- [Dati da elaborare]:
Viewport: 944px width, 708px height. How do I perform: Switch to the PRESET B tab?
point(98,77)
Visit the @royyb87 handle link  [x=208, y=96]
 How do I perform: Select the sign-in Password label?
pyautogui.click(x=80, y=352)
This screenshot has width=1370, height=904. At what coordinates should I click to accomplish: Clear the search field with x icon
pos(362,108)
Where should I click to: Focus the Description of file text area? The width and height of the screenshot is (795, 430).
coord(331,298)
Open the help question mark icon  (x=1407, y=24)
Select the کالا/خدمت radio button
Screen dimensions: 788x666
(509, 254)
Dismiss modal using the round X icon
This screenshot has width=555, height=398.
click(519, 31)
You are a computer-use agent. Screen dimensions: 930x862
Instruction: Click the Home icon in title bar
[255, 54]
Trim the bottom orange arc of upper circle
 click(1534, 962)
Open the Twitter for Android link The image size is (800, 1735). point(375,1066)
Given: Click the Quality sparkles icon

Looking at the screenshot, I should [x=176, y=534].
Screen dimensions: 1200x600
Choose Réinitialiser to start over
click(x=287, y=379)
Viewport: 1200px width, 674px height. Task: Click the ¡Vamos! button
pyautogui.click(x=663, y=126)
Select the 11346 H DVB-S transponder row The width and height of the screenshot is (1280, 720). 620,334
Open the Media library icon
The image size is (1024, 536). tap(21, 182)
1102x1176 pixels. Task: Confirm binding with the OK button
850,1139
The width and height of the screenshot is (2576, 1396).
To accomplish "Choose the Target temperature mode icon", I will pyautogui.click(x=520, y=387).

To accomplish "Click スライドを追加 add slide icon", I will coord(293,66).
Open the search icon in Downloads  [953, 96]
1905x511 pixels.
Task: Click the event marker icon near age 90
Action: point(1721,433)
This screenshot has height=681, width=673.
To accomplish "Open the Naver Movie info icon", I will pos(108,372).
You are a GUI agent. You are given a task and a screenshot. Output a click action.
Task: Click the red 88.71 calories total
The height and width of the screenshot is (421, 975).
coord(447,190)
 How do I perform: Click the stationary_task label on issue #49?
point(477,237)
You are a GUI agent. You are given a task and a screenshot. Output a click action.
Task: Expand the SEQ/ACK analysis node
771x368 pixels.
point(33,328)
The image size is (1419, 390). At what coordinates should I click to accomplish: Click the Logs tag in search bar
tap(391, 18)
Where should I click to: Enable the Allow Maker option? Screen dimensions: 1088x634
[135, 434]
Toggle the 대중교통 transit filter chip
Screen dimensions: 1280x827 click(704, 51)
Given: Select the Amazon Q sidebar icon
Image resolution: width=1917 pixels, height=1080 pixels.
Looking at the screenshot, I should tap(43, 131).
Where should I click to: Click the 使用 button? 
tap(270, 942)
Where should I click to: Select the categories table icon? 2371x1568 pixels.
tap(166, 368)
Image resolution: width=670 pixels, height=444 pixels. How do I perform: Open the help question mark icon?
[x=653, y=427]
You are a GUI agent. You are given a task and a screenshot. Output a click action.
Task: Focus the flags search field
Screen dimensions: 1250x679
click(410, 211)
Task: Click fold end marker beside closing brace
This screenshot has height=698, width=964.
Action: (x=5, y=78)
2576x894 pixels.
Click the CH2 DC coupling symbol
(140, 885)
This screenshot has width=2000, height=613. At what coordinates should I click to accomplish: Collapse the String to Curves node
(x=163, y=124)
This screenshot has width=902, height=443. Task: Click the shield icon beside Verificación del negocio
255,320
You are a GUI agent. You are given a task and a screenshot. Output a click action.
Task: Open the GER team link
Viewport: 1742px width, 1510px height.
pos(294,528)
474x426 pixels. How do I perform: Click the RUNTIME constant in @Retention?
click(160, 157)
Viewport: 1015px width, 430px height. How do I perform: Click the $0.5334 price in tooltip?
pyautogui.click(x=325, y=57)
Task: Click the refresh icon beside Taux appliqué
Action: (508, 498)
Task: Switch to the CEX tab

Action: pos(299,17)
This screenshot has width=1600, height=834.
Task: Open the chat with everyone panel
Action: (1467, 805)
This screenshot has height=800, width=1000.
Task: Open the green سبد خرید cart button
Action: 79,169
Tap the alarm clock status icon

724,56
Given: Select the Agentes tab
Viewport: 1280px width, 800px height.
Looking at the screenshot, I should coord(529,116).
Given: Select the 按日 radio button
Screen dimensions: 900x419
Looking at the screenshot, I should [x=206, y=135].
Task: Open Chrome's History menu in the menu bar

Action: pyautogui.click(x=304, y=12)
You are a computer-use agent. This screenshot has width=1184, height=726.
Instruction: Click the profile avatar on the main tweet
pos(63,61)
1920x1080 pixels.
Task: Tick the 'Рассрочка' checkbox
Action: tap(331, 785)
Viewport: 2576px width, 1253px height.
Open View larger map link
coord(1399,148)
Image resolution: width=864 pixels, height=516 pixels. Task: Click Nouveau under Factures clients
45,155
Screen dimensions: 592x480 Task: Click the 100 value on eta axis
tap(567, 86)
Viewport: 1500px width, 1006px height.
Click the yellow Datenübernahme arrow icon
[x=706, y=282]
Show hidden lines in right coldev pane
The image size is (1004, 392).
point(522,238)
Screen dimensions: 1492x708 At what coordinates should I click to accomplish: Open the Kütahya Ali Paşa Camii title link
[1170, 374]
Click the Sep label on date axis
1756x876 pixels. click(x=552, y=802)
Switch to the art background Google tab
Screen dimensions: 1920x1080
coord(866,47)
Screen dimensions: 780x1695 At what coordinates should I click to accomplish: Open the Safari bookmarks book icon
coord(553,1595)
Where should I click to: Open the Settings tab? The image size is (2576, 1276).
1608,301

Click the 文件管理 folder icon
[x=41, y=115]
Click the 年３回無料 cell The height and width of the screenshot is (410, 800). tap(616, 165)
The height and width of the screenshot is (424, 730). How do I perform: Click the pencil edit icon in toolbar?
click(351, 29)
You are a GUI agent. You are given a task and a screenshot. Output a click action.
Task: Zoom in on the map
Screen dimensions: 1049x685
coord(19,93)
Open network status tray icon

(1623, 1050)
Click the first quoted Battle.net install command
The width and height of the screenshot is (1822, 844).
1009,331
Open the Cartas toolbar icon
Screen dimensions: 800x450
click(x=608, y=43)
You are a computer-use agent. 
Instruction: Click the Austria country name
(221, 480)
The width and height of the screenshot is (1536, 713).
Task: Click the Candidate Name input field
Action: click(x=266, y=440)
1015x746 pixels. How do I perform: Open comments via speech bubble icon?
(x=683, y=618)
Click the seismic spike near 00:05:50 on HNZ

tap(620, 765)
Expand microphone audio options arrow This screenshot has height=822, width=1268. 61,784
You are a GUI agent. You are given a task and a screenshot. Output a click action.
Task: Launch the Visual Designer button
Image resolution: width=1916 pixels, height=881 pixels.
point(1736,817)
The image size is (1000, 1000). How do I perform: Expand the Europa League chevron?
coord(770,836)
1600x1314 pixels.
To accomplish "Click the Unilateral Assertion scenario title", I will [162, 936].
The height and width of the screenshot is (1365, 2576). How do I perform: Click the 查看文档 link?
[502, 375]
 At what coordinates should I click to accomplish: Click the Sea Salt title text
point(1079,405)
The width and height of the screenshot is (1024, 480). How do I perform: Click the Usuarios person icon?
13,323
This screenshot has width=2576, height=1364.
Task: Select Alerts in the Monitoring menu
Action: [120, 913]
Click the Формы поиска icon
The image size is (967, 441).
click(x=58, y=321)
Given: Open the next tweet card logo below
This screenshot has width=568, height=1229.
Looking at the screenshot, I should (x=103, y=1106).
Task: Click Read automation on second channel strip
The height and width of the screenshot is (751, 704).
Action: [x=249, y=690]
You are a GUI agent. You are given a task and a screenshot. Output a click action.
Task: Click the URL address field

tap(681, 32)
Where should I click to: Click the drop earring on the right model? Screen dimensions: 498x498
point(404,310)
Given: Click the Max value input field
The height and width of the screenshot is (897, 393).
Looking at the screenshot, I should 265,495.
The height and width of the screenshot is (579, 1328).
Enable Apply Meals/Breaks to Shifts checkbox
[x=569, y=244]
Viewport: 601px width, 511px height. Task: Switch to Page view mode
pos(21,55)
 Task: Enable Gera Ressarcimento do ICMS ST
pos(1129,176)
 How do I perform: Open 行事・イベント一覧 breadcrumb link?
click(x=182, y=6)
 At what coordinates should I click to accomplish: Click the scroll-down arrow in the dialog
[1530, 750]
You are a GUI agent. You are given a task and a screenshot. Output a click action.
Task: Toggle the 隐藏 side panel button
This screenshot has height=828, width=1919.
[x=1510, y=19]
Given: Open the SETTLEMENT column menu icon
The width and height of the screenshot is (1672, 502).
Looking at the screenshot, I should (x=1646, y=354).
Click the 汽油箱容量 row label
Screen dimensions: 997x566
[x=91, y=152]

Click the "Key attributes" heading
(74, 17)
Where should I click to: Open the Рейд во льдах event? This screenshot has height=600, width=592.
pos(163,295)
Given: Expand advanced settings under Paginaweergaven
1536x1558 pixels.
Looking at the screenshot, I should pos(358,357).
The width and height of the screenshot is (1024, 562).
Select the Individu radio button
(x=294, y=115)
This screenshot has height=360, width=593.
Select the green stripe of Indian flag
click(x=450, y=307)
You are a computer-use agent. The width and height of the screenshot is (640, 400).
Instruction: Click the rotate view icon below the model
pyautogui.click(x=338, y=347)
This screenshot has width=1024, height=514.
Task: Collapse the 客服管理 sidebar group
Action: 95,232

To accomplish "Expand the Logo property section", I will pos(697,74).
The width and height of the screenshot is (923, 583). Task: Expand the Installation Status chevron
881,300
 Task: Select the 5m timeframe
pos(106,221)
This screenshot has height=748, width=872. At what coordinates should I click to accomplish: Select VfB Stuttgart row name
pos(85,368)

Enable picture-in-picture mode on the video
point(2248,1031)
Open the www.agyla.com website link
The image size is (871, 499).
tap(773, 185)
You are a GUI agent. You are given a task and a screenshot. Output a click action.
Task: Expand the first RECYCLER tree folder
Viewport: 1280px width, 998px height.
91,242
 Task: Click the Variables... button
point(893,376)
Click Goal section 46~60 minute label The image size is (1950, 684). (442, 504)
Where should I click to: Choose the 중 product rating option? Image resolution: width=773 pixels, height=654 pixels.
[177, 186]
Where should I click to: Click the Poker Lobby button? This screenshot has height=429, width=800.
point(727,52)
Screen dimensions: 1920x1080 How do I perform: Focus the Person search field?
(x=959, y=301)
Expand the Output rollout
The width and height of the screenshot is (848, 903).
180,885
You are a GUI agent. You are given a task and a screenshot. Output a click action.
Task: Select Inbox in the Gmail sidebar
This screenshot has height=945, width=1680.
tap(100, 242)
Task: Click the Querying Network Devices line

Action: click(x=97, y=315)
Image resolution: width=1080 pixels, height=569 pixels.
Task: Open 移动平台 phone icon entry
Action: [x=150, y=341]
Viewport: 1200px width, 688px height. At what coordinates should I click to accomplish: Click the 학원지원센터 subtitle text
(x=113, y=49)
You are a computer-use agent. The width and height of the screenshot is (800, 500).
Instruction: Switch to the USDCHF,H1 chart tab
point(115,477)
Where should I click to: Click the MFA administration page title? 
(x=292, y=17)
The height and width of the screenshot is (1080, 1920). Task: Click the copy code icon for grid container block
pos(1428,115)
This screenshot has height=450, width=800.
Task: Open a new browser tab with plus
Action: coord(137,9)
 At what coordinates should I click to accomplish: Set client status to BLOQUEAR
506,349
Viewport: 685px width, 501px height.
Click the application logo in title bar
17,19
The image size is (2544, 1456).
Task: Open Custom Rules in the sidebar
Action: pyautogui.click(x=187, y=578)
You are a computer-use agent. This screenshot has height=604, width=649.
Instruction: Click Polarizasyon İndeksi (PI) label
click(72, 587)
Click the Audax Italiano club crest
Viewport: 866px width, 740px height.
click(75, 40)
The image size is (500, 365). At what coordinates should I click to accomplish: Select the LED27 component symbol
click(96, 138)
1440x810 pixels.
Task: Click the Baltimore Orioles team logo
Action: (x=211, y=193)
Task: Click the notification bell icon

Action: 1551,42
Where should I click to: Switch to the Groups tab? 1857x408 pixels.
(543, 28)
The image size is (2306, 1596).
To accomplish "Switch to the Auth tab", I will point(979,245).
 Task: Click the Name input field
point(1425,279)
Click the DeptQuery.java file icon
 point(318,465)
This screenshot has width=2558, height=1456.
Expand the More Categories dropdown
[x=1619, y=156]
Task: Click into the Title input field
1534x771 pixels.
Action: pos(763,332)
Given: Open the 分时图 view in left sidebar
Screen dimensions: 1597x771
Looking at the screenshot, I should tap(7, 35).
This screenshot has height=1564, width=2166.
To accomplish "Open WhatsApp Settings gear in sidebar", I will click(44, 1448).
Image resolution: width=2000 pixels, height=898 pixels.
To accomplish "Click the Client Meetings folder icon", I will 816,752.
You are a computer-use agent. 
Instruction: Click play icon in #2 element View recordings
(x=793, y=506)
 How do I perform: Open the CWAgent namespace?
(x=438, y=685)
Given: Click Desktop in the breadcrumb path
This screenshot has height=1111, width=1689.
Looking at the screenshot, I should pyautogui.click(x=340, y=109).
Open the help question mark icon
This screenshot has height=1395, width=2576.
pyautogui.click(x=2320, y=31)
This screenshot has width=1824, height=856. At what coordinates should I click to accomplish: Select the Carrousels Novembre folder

- [Cosa serve]:
Estrai dai dati le righe che vanno da quella contenente "Given: Click Desktop in the breadcrumb path" fino all'ultima, estremi compresi, e riportale senza alcuna modifica.

- [Soluzione]:
Given: Click Desktop in the breadcrumb path
This screenshot has height=1111, width=1689.
Looking at the screenshot, I should pyautogui.click(x=340, y=109).
Open the help question mark icon
This screenshot has height=1395, width=2576.
pyautogui.click(x=2320, y=31)
This screenshot has width=1824, height=856. At what coordinates should I click to accomplish: Select the Carrousels Novembre folder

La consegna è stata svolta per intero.